Furthermore U.S. oil sanctions against Venezuela, depriving the Maduro regime of most of its income, are beginning to have an effect.
The sanctions became a complete oil embargo on April 28. The U.S. government announced that, as of that date, the United States will take action against anyone who deals with state-owned Petroleos de Venezuela, or PDVSA, or any entity in which the company holds at least a 50-percent stake.
The United States has already moved to put Citgo, the U.S. subsidiary of PDVSA, under the control of Guaidó, who appointed his own board.
The only thing keeping Maduro in power is the support from his army, as well as support from Cuba, China, and Russia.

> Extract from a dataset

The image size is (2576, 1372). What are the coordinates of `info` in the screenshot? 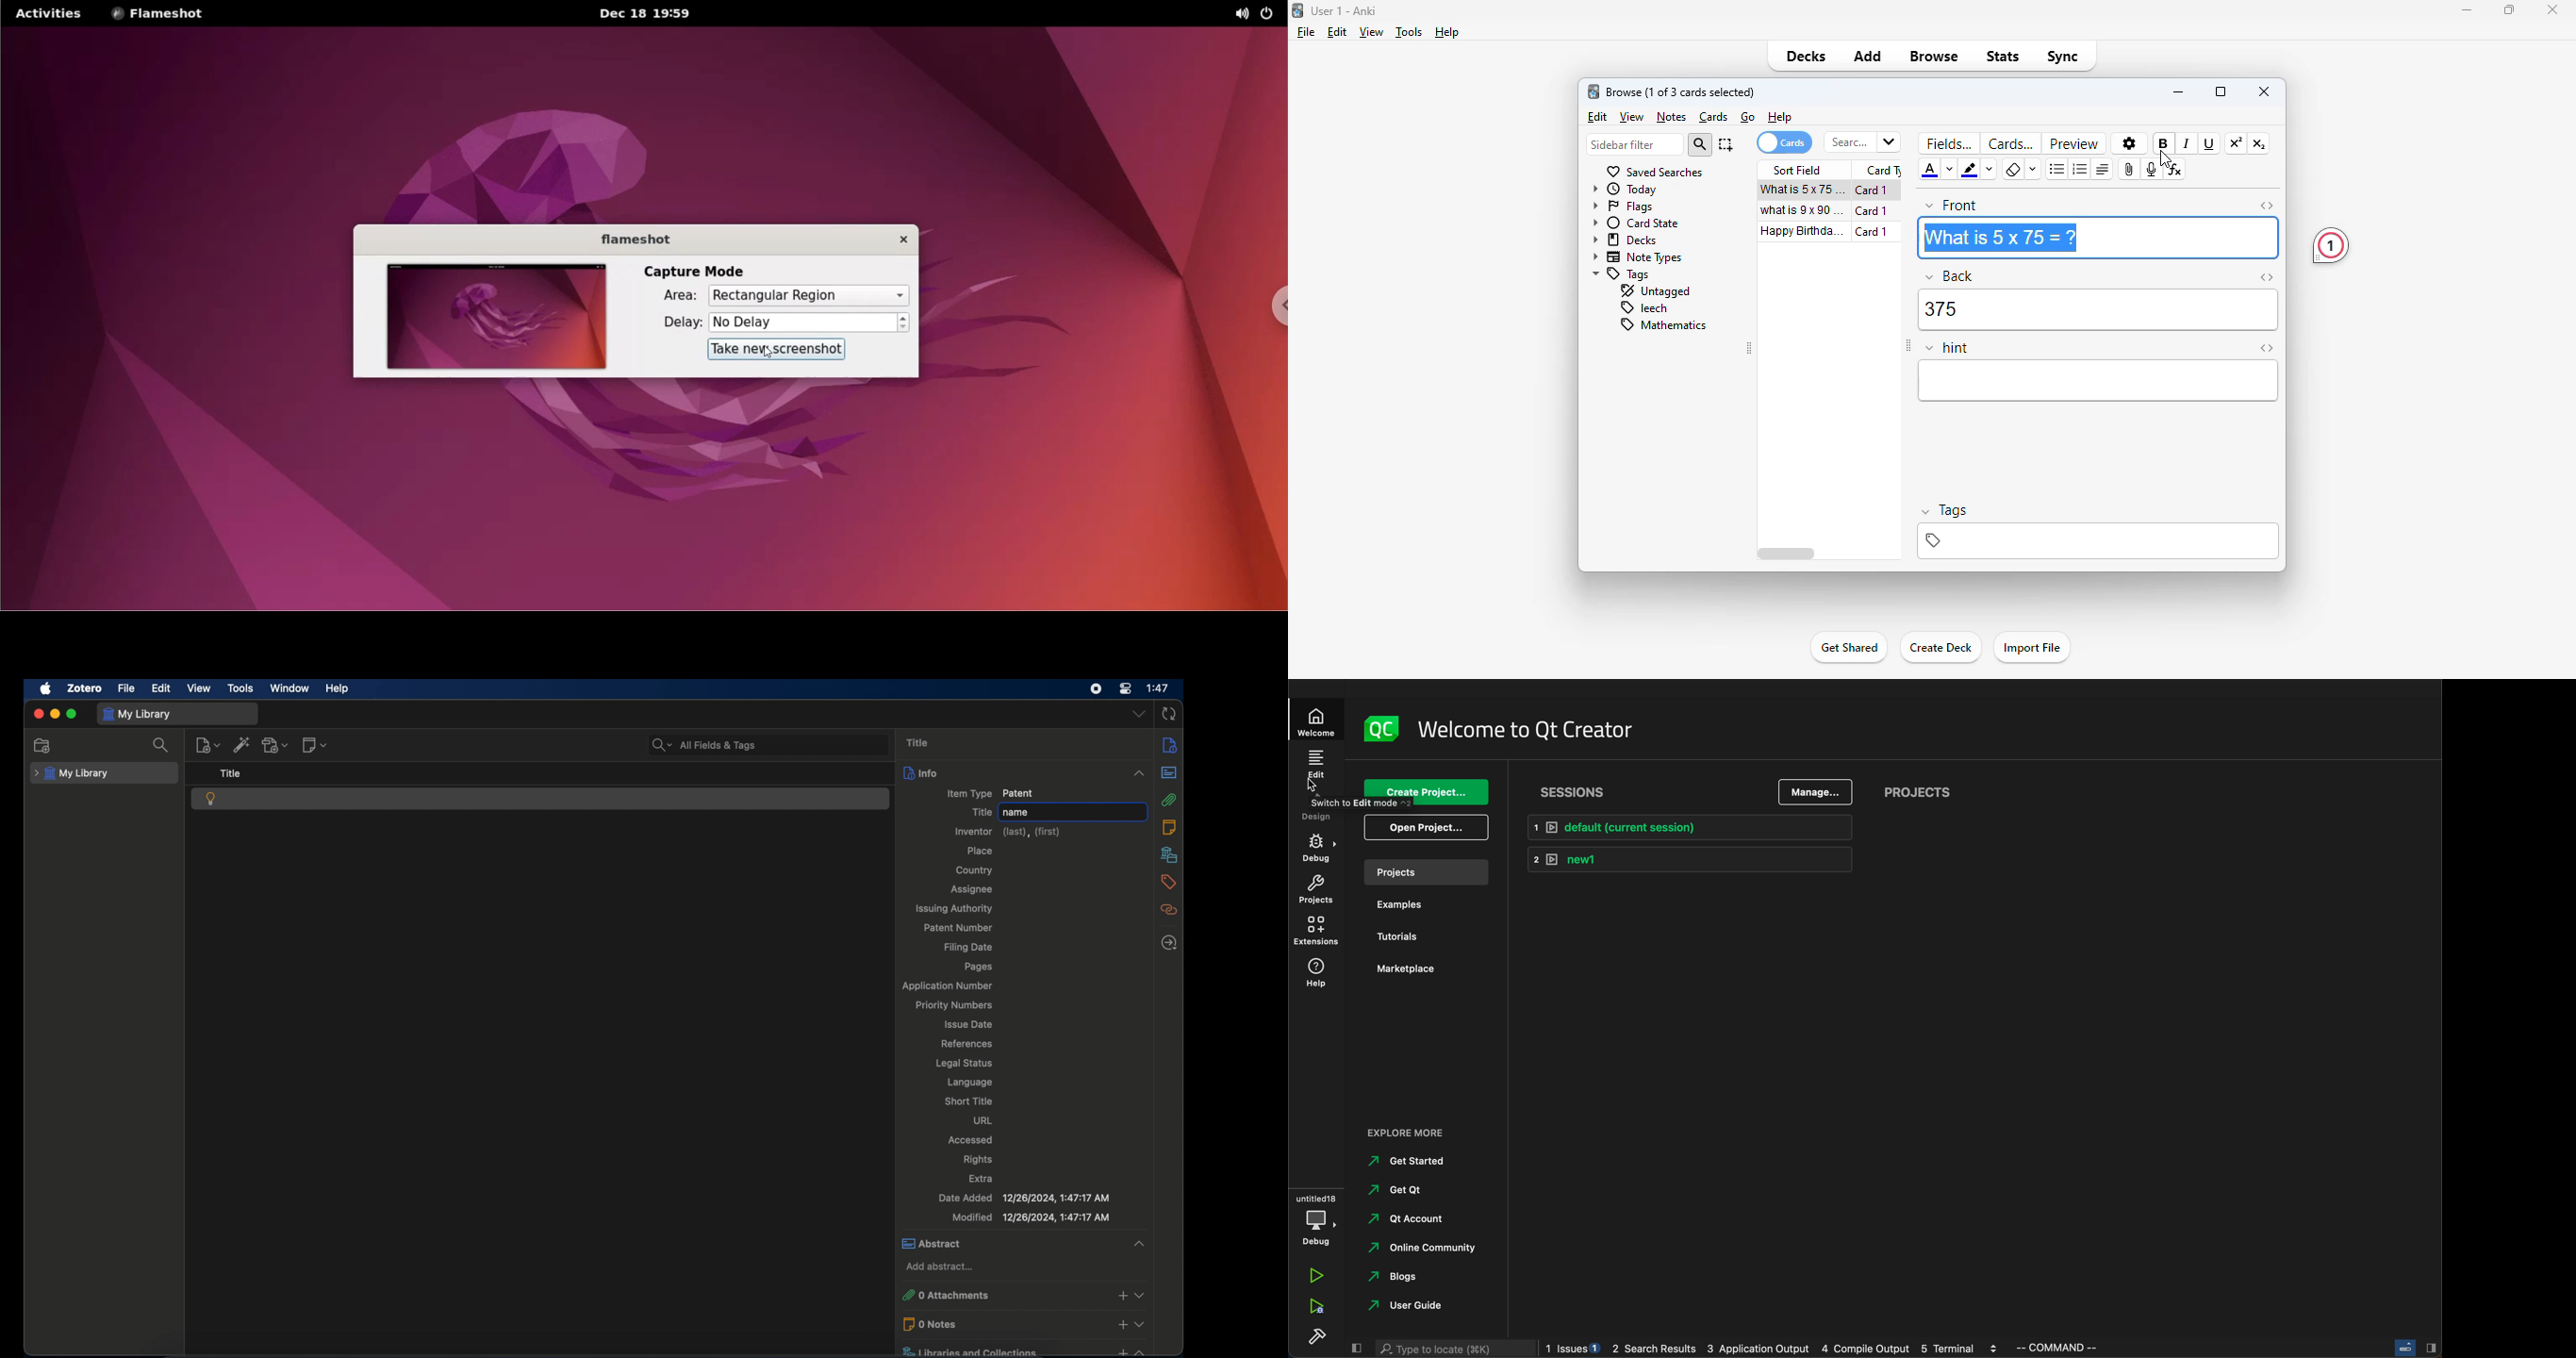 It's located at (1169, 745).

Guaidó urged his supporters to escalate pressure on the regime with a massive May Day protest on Wednesday that he predicted will be “the largest in the country’s history.”
There is more potential trouble in Venezuela, Guaidó believes. A reporter for the Miami Herald wrote on April 29, that Guaidó told him in an interview that the recent arrival of Russian military personnel in Venezuela is a blatant foreign military intervention. “It’s very serious, because foreign military aircraft arrived in Venezuelan soil without authorization from parliament, which is the only one that can authorize foreign military missions of any shape or rank in Venezuela,” Guaidó told the reporter.
Guaidó told the Herald that Maduro “has often denounced [U.S.] interference and intervention, but it turned out that it has been Maduro who has facilitated not only the arrival of these two [Russian] planes, but also the Cuban presence in intelligence and counter-intelligence activities.”